We can easily get any statistics we want about the distribution of pixel values: the percentage of pixels over or under certain values, histogram peaks, and so on. But what do we do with that data?
When I worked in film, I thought in terms of stops, with lighting, camera, film processing and printing. Underexposure was always the enemy.
With digital, stops are still important, but the major enemy is photographic overexposure, the dreaded clipping of highlights. If the camera is good and the lighting isn't diabolical, the shadows will take care of themselves.
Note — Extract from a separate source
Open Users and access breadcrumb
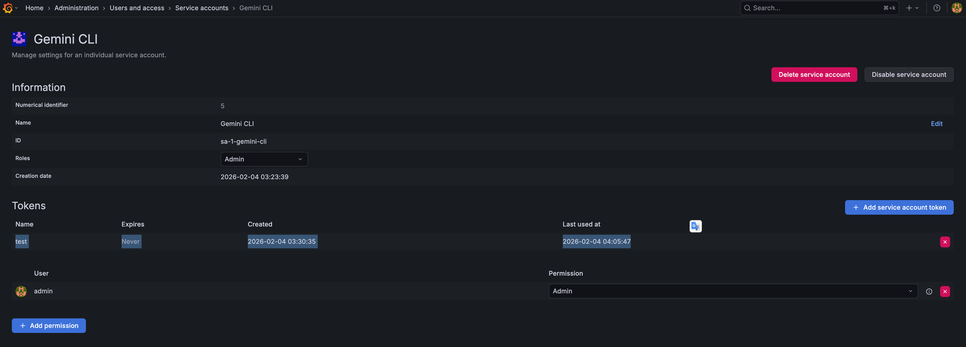 point(137,8)
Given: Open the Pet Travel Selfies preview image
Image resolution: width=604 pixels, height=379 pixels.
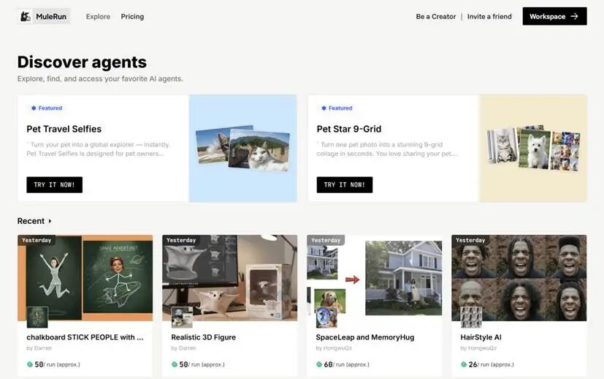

In post, we need to prevent clipping at either end but anything else goes. I don't worry about stops in post. I care about tones and saturation and hues and contrast levels and sharpness at different parts of the image, and stops as measurements are too crude to be of much help.
From that link:
If Shift-A is pressed, or Menu – View – Auto Exposure Correction is enabled, and default settings are used, FastRawViewer calculates and applies automatic exposure correction in such a way, that 1% of the total amount of pixels in the image are pushed to saturation (receive the value of 255 on the 8-bit scale).
In a photograph, 1% of the image is an awful lot. An area one-tenth of the total width and one-tenth of the total height is 1% of the image, and very noticeable. Sure, that software lets the user change the percentage, but what is the point of saturating any pixels?
The thought of software automatically creating saturation (aka clipping) fills me with horrors.
Digitally, automatically, we can spread the tones to use the full range available without clipping ("-auto-level"). Nothing wrong with that. And then we have a wealth of tools available to automatically or manually adjust the image either for technical accuracy or aesthetic quality or anything else.
If an automated process is to simply correct "over exposure" or "underexposure", it needs to know what the "correct" exposure is. It may be different in different parts of the image. But changing the exposure will change all the tones together, where we are more concerned with relative tones, and hence contrast.
Sorry, this turned into a ramble. What was the question again?